Instructions for the task: Please copy each line of the records below that holds the word "computer".

Data supplied:
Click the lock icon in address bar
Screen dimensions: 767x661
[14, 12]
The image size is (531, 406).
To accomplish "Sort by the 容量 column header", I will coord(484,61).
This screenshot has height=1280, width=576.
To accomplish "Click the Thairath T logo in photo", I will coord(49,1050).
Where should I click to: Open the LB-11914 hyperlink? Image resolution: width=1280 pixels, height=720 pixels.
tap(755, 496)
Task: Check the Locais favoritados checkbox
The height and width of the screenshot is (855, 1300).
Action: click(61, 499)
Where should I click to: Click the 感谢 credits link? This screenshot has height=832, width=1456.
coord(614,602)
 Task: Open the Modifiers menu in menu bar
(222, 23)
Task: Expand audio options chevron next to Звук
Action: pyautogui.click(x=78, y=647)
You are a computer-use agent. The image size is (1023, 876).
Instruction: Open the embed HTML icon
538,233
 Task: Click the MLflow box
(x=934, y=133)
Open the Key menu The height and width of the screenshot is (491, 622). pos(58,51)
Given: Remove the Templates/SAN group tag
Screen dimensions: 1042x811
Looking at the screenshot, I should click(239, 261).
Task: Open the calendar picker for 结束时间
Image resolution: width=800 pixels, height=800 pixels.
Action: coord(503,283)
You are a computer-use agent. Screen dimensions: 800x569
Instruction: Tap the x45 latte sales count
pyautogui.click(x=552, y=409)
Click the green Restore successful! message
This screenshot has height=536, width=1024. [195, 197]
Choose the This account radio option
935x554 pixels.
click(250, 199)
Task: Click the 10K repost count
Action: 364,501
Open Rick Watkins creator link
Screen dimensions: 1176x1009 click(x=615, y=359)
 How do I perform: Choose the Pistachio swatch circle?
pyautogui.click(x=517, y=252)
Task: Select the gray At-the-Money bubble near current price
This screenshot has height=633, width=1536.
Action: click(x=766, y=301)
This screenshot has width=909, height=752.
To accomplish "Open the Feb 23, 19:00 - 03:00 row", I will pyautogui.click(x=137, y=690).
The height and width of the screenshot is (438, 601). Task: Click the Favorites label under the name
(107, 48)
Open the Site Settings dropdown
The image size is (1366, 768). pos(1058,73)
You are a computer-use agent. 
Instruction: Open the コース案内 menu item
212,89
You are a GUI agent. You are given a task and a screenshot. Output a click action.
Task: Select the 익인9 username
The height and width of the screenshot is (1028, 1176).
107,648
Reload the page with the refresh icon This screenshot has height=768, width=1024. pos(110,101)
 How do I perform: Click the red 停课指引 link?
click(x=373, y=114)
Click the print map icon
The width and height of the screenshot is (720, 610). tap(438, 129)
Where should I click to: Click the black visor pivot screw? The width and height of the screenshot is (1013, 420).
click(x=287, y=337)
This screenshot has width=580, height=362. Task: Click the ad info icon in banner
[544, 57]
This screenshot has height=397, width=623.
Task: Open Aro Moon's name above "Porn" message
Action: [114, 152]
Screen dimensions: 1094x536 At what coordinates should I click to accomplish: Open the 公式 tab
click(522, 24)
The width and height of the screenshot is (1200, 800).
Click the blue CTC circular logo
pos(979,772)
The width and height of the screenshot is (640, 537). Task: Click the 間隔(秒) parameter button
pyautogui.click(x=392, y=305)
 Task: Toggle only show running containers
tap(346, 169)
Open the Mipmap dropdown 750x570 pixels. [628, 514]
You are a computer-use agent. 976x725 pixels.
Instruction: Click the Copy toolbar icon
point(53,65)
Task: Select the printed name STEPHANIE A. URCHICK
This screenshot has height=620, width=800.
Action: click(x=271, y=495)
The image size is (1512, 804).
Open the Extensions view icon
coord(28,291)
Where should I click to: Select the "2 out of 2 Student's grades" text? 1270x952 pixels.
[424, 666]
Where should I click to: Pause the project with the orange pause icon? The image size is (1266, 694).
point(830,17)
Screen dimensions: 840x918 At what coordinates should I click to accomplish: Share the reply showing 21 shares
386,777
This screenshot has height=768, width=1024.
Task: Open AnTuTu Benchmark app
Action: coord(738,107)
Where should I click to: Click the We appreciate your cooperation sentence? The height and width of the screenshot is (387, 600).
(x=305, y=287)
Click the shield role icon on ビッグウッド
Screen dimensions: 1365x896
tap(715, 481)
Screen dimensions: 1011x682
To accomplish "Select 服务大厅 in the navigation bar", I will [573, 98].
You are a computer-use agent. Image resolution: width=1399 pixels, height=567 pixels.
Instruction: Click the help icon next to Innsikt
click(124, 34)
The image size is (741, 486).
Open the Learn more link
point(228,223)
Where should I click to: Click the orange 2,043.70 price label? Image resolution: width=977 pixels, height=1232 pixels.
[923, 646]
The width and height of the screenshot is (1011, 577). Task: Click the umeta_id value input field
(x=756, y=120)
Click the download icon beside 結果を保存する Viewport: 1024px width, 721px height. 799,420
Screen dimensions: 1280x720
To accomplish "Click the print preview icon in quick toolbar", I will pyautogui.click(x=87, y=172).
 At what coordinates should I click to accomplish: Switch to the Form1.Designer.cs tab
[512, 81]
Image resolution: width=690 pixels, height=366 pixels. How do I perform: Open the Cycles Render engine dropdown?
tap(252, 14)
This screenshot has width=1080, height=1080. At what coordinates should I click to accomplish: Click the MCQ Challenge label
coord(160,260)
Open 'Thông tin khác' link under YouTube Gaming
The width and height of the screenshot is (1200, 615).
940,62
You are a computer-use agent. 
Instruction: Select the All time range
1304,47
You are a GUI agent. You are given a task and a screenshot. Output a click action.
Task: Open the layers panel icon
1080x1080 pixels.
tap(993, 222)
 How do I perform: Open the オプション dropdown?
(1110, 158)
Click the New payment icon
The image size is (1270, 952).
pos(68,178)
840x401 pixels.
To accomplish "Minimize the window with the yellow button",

Finished exercise:
You are a computer-use agent. The image size is (1023, 876).
You are a computer-use agent. Screen dimensions: 800x569
You are a computer-use agent. 
You are a computer-use agent. 976x725 pixels.
You are a computer-use agent. Image resolution: width=1399 pixels, height=567 pixels.
You are a computer-use agent. 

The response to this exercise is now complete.